A Lei 9.717 de 1998 prevê que os membros dos conselhos precisam cumprir certos requisitos, como não ter condenações criminais, ter certificação comprovada e experiência em áreas financeiras ou administrativas. Apesar disso, a lei atual e a mudança proposta para a previdência dos servidores municipais de Florianópolis não mencionam essas exigências, que não podem ser suprimidas ao nosso ver.
O Artigo 14 aumenta as responsabilidades do Conselho Fiscal, dando a ele mais coisas para fazer, como verificar os resultados financeiros, emitir pareceres sobre as contas e fazer planos de trabalho anuais. Antes, o Conselho tinha outras responsabilidades, como examinar os documentos financeiros e sugerir medidas para resolver problemas.
O Artigo 17 diminui o tempo que a Prefeitura tem para recuperar seus créditos de 10 para 5 anos. Isso significa que se alguém dever à Prefeitura, ela só pode tentar recuperar o dinheiro dentro de um período de 5 anos, em vez de 10. Isso também se aplica ao RGPS, que é o Regime Geral de Previdência Social.
O Artigo 19 muda como é calculada a aposentadoria por incapacidade permanente, copiando a Emenda Constitucional 103/1019. Pelo projeto, o cálculo é feito apenas pela média dos salários, o que é melhor para os segurados.
O Artigo 20 ajusta a idade de aposentadoria compulsória conforme a Constituição Federal. A idade máxima para aposentadoria compulsória pode ser de 70 ou 75 anos, dependendo do que a lei complementar estabelecer.
O Artigo 21 acrescenta uma nova forma de calcular a aposentadoria, considerando a média de 100% dos salários contributivos, seguindo o que diz a EC 103/2019. Pelas regras atuais, é considerada apenas a média dos 80% maiores salários de contribuição, o que era mais vantajoso.
O Artigo 22 reduz pela metade a parcela da pensão por morte que o pensionista recebe, passando de 100% para 50% do valor da aposentadoria. Isso segue o que está na EC.
O Artigo 23 estabelece um prazo de 180 dias para solicitar a Pensão por Morte, o que é mais longo do que os 90 dias do RGPS. Atualmente, não há um prazo definido para fazer o pedido, o que é mais benéfico.
O Artigo 24 permite suspender a pensão por morte temporariamente se houver suspeita de que o dependente teve envolvimento em um crime contra o segurado.

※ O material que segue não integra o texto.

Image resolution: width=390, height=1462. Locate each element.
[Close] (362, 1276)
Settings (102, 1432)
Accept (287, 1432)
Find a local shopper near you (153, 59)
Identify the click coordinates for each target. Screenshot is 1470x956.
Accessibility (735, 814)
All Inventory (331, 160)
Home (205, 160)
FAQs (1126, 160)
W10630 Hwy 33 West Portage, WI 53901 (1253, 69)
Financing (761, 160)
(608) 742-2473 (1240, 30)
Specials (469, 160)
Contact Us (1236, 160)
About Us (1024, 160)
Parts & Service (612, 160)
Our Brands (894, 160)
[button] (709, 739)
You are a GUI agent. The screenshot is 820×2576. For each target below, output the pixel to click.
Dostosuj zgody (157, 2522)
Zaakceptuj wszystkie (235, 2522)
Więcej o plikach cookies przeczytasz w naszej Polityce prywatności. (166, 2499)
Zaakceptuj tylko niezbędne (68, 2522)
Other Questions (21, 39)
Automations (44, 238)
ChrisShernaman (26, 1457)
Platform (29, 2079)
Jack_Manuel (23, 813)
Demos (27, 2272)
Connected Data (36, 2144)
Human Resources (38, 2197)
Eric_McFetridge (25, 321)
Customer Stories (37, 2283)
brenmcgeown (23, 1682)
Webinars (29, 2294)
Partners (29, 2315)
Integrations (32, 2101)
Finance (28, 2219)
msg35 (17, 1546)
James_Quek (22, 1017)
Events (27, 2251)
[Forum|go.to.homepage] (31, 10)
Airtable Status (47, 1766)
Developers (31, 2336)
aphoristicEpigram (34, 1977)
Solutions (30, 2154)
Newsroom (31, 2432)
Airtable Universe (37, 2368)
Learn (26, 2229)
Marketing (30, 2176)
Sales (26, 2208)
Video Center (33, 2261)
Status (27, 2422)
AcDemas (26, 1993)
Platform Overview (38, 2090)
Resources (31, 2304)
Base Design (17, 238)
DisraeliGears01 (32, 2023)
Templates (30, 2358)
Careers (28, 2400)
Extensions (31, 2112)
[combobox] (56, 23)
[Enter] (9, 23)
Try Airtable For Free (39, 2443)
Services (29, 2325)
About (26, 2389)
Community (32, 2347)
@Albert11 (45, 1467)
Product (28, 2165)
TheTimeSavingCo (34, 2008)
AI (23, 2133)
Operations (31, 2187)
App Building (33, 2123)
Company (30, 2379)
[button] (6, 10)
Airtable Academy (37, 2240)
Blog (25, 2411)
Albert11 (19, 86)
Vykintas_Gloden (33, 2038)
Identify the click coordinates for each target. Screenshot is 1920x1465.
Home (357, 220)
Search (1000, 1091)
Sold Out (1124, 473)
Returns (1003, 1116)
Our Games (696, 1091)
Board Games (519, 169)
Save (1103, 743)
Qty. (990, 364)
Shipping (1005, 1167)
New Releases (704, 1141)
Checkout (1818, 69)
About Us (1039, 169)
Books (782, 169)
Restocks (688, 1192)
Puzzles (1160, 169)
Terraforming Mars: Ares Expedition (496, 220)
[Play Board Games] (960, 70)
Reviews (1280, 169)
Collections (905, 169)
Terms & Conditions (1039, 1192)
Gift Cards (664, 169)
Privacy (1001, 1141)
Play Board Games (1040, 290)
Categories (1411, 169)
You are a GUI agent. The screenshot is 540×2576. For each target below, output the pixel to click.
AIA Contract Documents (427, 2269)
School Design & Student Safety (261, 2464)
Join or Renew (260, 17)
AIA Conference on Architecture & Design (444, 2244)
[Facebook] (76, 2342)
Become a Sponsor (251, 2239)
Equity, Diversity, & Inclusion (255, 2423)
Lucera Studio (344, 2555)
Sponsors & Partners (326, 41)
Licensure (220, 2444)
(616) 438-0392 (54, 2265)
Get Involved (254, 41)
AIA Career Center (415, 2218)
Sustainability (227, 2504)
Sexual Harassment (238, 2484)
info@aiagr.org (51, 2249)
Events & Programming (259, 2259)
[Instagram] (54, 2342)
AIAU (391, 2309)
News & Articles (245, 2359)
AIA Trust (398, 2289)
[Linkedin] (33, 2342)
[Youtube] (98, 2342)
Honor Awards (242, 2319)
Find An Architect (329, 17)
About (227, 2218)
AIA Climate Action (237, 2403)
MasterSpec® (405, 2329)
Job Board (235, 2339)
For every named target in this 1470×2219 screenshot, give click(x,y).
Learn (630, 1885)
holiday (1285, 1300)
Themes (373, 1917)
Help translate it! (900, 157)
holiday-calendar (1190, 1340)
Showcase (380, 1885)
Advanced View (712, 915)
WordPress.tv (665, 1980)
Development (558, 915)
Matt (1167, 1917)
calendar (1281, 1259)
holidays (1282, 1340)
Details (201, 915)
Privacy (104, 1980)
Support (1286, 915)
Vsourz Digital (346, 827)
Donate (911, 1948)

Se o dependente for absolvido, todas as parcelas atrasadas serão pagas e o benefício será reativado imediatamente. No entanto, essa suspensão pode prejudicar o dependente inocente, já que o processo pode demorar e ele pode ficar sem renda durante esse tempo.
O Artigo 25 altera a estrutura do Instituto de Previdência Social dos Servidores Públicos do Município de Florianópolis, adicionando um Comitê de Investimento à organização.
O Artigo 26 define as condições para os membros da diretoria executiva deste instituto.
O Artigo 27 muda a composição do Comitê de Investimentos, permitindo que membros sejam designados pelo Prefeito, sem exigir que sejam servidores. Essas mudanças podem ser arriscadas, pois permitem que pessoas sem a devida qualificação profissional sejam responsáveis pelos investimentos do Fundo de Pensão dos Servidores Públicos.
O Artigo 28 revoga várias partes da lei que foram modificadas pelos artigos anteriores.